▶ _Work task_
Copy out the data word for word, from the line containing "Describe the element at coordinates (481, 112)" through the final line of the data, both included.

** Data section follows **

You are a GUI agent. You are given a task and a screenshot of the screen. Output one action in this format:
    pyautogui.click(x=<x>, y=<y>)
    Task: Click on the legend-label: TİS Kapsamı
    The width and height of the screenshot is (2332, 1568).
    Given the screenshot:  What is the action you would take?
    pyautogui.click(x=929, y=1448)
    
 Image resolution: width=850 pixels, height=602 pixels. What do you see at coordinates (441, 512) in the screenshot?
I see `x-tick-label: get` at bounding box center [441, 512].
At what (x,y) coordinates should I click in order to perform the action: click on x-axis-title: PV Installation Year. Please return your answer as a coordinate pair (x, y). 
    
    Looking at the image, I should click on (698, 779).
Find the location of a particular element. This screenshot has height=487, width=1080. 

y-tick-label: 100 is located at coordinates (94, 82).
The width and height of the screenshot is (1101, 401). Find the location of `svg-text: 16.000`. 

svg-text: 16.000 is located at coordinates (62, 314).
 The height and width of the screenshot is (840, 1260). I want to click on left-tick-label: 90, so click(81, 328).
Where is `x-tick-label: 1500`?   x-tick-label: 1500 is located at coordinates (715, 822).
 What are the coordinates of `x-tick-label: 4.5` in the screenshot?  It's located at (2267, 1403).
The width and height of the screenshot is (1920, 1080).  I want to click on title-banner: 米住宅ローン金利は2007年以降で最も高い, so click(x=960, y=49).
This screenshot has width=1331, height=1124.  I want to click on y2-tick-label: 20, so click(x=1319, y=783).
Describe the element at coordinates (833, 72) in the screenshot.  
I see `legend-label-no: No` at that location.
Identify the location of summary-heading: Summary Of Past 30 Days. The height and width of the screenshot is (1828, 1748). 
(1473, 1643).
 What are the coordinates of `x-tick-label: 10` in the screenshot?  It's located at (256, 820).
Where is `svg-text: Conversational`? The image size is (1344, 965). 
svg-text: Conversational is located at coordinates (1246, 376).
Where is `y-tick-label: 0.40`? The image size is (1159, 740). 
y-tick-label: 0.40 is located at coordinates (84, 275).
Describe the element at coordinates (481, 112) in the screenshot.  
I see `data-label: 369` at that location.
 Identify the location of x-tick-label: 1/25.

** End of Data section **

▶ _Response_
Describe the element at coordinates (481, 112) in the screenshot.  
I see `data-label: 369` at that location.
 Identify the location of x-tick-label: 1/25.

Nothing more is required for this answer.